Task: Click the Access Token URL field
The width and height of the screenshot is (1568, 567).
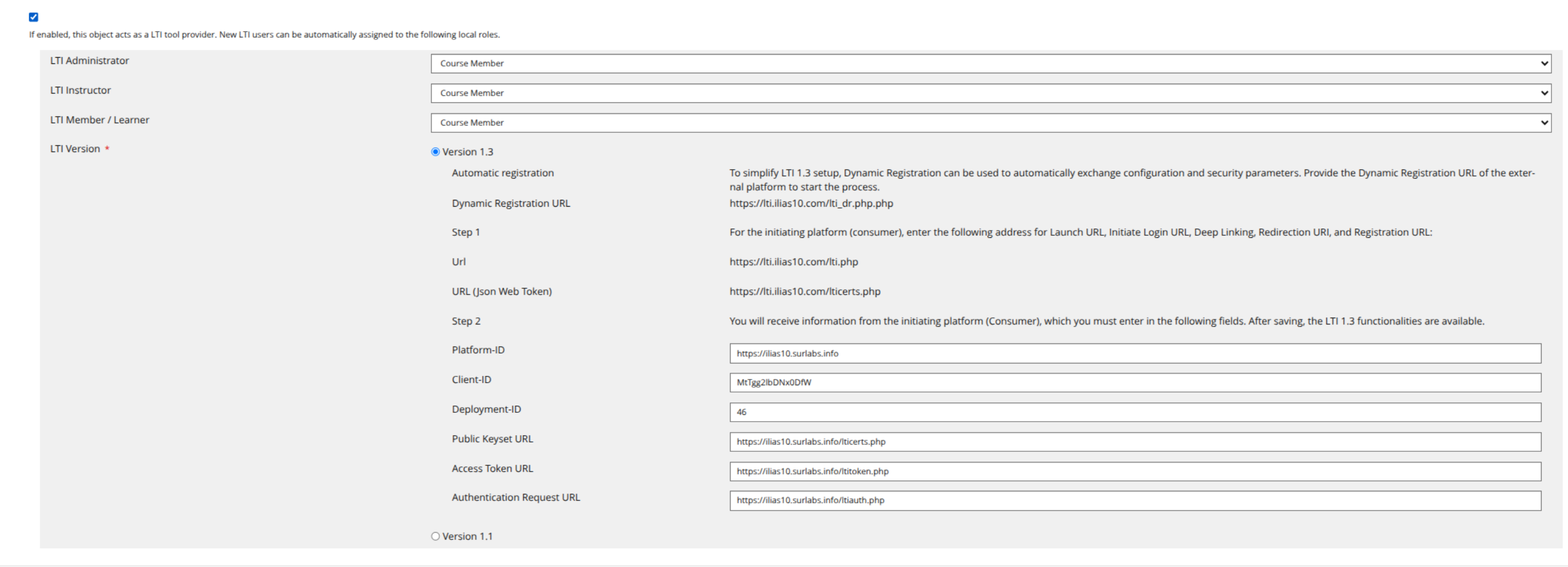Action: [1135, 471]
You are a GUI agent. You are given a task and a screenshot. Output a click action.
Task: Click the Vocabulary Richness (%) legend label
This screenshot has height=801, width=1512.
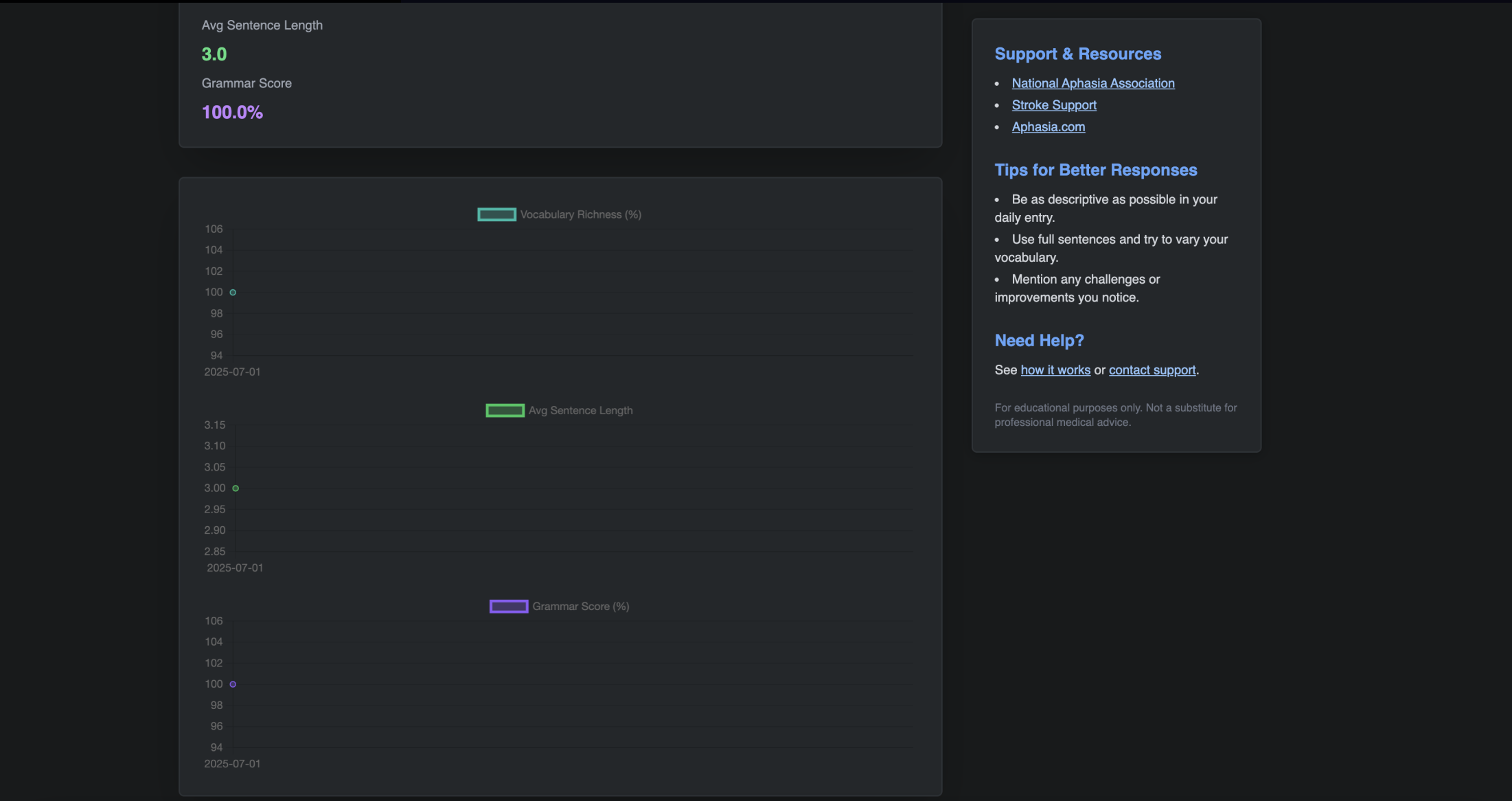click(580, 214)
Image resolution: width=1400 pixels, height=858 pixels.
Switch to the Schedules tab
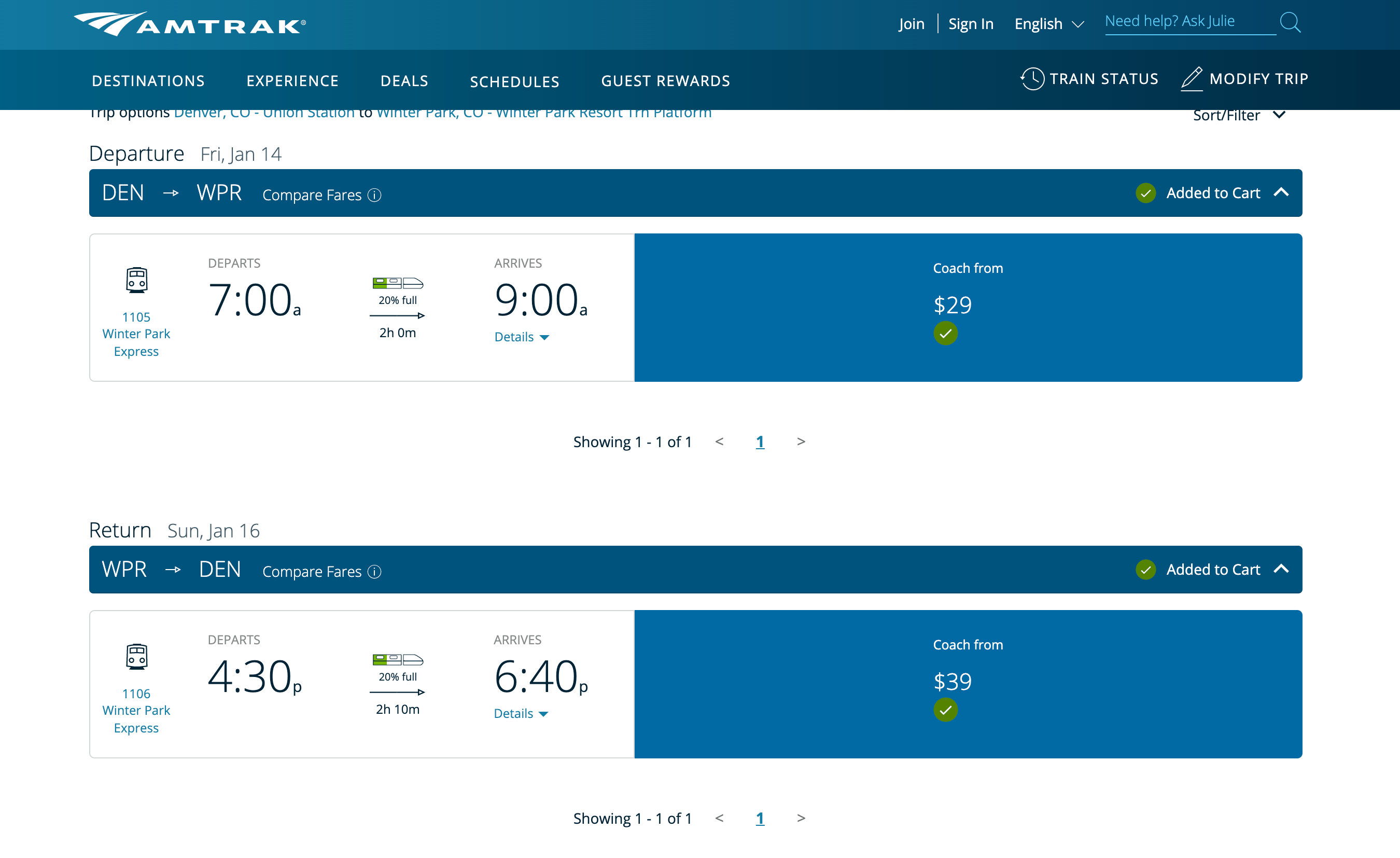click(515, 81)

### Instructions for the task
Pictures aside, retype the material exactly.

### Output for this task
Task: Click the Access Token URL field
The width and height of the screenshot is (1568, 567).
Action: [1135, 471]
You are a GUI agent. You are given a task and a screenshot. Output a click action.
Task: Click the Vocabulary Richness (%) legend label
This screenshot has height=801, width=1512.
click(580, 214)
Image resolution: width=1400 pixels, height=858 pixels.
Switch to the Schedules tab
click(515, 81)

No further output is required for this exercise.